▸ PROMPT
What follows is a listing; give it again exactly, in its entirety.

▸ ENTRIES PROVIDED
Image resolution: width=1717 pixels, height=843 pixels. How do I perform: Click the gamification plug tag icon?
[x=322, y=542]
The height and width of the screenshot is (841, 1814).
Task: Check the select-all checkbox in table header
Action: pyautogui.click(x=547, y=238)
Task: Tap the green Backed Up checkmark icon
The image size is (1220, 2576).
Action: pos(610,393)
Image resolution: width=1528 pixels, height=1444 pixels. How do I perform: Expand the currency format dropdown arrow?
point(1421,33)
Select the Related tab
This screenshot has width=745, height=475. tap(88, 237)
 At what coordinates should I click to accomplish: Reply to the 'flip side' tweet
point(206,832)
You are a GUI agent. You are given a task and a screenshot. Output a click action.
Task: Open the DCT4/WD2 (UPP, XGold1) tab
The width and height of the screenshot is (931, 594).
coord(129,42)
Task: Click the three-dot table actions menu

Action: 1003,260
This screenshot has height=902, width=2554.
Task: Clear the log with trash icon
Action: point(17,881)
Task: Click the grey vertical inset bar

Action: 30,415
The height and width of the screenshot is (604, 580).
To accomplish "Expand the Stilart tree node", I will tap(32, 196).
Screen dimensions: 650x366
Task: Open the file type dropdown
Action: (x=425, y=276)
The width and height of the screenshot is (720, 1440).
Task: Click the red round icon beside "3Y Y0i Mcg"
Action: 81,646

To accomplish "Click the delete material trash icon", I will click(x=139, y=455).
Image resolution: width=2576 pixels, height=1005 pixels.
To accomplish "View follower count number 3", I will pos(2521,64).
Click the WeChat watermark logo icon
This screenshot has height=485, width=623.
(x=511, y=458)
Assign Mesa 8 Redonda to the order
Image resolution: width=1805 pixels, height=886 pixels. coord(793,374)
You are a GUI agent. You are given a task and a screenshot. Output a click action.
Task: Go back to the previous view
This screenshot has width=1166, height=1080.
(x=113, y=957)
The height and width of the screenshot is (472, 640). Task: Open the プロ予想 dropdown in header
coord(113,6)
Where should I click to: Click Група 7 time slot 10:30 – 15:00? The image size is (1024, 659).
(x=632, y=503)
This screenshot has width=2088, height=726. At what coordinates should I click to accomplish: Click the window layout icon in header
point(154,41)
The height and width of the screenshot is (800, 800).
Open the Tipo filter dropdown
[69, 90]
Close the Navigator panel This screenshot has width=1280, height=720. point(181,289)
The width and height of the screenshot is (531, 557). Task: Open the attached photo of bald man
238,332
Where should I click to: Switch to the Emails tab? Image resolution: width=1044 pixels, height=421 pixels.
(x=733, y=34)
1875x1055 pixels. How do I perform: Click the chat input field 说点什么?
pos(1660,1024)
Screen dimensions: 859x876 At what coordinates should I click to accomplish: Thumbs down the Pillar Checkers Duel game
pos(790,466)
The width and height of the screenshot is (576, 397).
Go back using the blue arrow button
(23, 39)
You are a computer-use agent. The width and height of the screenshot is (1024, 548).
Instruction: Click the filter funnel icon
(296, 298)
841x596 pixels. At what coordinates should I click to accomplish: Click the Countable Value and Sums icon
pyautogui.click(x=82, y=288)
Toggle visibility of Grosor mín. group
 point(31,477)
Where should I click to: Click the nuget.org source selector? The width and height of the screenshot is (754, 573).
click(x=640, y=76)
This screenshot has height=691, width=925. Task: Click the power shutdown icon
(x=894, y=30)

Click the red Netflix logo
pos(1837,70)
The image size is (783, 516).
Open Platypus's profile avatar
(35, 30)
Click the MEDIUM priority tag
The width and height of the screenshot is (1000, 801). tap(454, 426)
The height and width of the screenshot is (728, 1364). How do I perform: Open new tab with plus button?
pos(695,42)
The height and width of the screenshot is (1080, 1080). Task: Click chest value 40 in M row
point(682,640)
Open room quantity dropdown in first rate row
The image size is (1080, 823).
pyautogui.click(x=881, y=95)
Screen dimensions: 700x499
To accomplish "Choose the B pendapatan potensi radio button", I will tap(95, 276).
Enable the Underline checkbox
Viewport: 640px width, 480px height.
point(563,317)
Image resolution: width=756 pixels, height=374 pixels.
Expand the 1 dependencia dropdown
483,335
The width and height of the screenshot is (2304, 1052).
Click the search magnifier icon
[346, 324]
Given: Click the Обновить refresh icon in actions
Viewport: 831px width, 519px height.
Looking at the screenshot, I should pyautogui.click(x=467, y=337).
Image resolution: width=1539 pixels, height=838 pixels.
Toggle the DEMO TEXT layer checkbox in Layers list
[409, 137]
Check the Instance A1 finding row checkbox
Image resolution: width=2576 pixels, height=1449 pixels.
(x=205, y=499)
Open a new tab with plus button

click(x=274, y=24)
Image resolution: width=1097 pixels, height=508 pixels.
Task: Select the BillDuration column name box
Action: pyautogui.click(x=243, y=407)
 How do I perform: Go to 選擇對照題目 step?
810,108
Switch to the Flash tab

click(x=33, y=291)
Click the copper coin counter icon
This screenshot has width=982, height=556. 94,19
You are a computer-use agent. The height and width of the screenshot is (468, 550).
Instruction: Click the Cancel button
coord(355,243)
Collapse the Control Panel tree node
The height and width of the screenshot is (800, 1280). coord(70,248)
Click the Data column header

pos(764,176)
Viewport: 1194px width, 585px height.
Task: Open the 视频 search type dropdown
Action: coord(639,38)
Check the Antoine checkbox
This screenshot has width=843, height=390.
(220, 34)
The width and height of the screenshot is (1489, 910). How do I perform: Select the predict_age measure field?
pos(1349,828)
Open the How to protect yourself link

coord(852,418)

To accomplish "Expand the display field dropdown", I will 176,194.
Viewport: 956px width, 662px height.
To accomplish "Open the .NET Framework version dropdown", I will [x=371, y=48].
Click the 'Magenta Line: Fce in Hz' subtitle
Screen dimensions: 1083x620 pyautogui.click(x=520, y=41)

▸ ANSWER TO THIS TASK
Image resolution: width=1717 pixels, height=843 pixels. How do I perform: Click the gamification plug tag icon?
[x=322, y=542]
The height and width of the screenshot is (841, 1814).
Task: Check the select-all checkbox in table header
Action: pyautogui.click(x=547, y=238)
Task: Tap the green Backed Up checkmark icon
The image size is (1220, 2576).
Action: pos(610,393)
Image resolution: width=1528 pixels, height=1444 pixels. How do I perform: Expand the currency format dropdown arrow?
point(1421,33)
Select the Related tab
This screenshot has width=745, height=475. tap(88, 237)
 At what coordinates should I click to accomplish: Reply to the 'flip side' tweet
point(206,832)
You are a GUI agent. You are given a task and a screenshot. Output a click action.
Task: Open the DCT4/WD2 (UPP, XGold1) tab
The width and height of the screenshot is (931, 594).
coord(129,42)
Task: Click the three-dot table actions menu

Action: 1003,260
This screenshot has height=902, width=2554.
Task: Clear the log with trash icon
Action: point(17,881)
Task: Click the grey vertical inset bar

Action: 30,415
The height and width of the screenshot is (604, 580).
To accomplish "Expand the Stilart tree node", I will tap(32, 196).
Screen dimensions: 650x366
Task: Open the file type dropdown
Action: (x=425, y=276)
The width and height of the screenshot is (720, 1440).
Task: Click the red round icon beside "3Y Y0i Mcg"
Action: 81,646

To accomplish "Click the delete material trash icon", I will click(x=139, y=455).
Image resolution: width=2576 pixels, height=1005 pixels.
To accomplish "View follower count number 3", I will pos(2521,64).
Click the WeChat watermark logo icon
This screenshot has height=485, width=623.
(x=511, y=458)
Assign Mesa 8 Redonda to the order
Image resolution: width=1805 pixels, height=886 pixels. coord(793,374)
You are a GUI agent. You are given a task and a screenshot. Output a click action.
Task: Go back to the previous view
This screenshot has width=1166, height=1080.
(x=113, y=957)
The height and width of the screenshot is (472, 640). Task: Open the プロ予想 dropdown in header
coord(113,6)
Where should I click to: Click Група 7 time slot 10:30 – 15:00? The image size is (1024, 659).
(x=632, y=503)
This screenshot has width=2088, height=726. At what coordinates should I click to accomplish: Click the window layout icon in header
point(154,41)
The height and width of the screenshot is (800, 800).
Open the Tipo filter dropdown
[69, 90]
Close the Navigator panel This screenshot has width=1280, height=720. point(181,289)
The width and height of the screenshot is (531, 557). Task: Open the attached photo of bald man
238,332
Where should I click to: Switch to the Emails tab? Image resolution: width=1044 pixels, height=421 pixels.
(x=733, y=34)
1875x1055 pixels. How do I perform: Click the chat input field 说点什么?
pos(1660,1024)
Screen dimensions: 859x876 At what coordinates should I click to accomplish: Thumbs down the Pillar Checkers Duel game
pos(790,466)
The width and height of the screenshot is (576, 397).
Go back using the blue arrow button
(23, 39)
You are a computer-use agent. The width and height of the screenshot is (1024, 548).
Instruction: Click the filter funnel icon
(296, 298)
841x596 pixels. At what coordinates should I click to accomplish: Click the Countable Value and Sums icon
pyautogui.click(x=82, y=288)
Toggle visibility of Grosor mín. group
 point(31,477)
Where should I click to: Click the nuget.org source selector? The width and height of the screenshot is (754, 573).
click(x=640, y=76)
This screenshot has height=691, width=925. Task: Click the power shutdown icon
(x=894, y=30)

Click the red Netflix logo
pos(1837,70)
The image size is (783, 516).
Open Platypus's profile avatar
(35, 30)
Click the MEDIUM priority tag
The width and height of the screenshot is (1000, 801). tap(454, 426)
The height and width of the screenshot is (728, 1364). How do I perform: Open new tab with plus button?
pos(695,42)
The height and width of the screenshot is (1080, 1080). Task: Click chest value 40 in M row
point(682,640)
Open room quantity dropdown in first rate row
The image size is (1080, 823).
pyautogui.click(x=881, y=95)
Screen dimensions: 700x499
To accomplish "Choose the B pendapatan potensi radio button", I will tap(95, 276).
Enable the Underline checkbox
Viewport: 640px width, 480px height.
point(563,317)
Image resolution: width=756 pixels, height=374 pixels.
Expand the 1 dependencia dropdown
483,335
The width and height of the screenshot is (2304, 1052).
Click the search magnifier icon
[346, 324]
Given: Click the Обновить refresh icon in actions
Viewport: 831px width, 519px height.
Looking at the screenshot, I should pyautogui.click(x=467, y=337).
Image resolution: width=1539 pixels, height=838 pixels.
Toggle the DEMO TEXT layer checkbox in Layers list
[409, 137]
Check the Instance A1 finding row checkbox
Image resolution: width=2576 pixels, height=1449 pixels.
(x=205, y=499)
Open a new tab with plus button

click(x=274, y=24)
Image resolution: width=1097 pixels, height=508 pixels.
Task: Select the BillDuration column name box
Action: pyautogui.click(x=243, y=407)
 How do I perform: Go to 選擇對照題目 step?
810,108
Switch to the Flash tab

click(x=33, y=291)
Click the copper coin counter icon
This screenshot has width=982, height=556. 94,19
You are a computer-use agent. The height and width of the screenshot is (468, 550).
Instruction: Click the Cancel button
coord(355,243)
Collapse the Control Panel tree node
The height and width of the screenshot is (800, 1280). coord(70,248)
Click the Data column header

pos(764,176)
Viewport: 1194px width, 585px height.
Task: Open the 视频 search type dropdown
Action: coord(639,38)
Check the Antoine checkbox
This screenshot has width=843, height=390.
(220, 34)
The width and height of the screenshot is (1489, 910). How do I perform: Select the predict_age measure field?
pos(1349,828)
Open the How to protect yourself link

coord(852,418)

To accomplish "Expand the display field dropdown", I will 176,194.
Viewport: 956px width, 662px height.
To accomplish "Open the .NET Framework version dropdown", I will [x=371, y=48].
Click the 'Magenta Line: Fce in Hz' subtitle
Screen dimensions: 1083x620 pyautogui.click(x=520, y=41)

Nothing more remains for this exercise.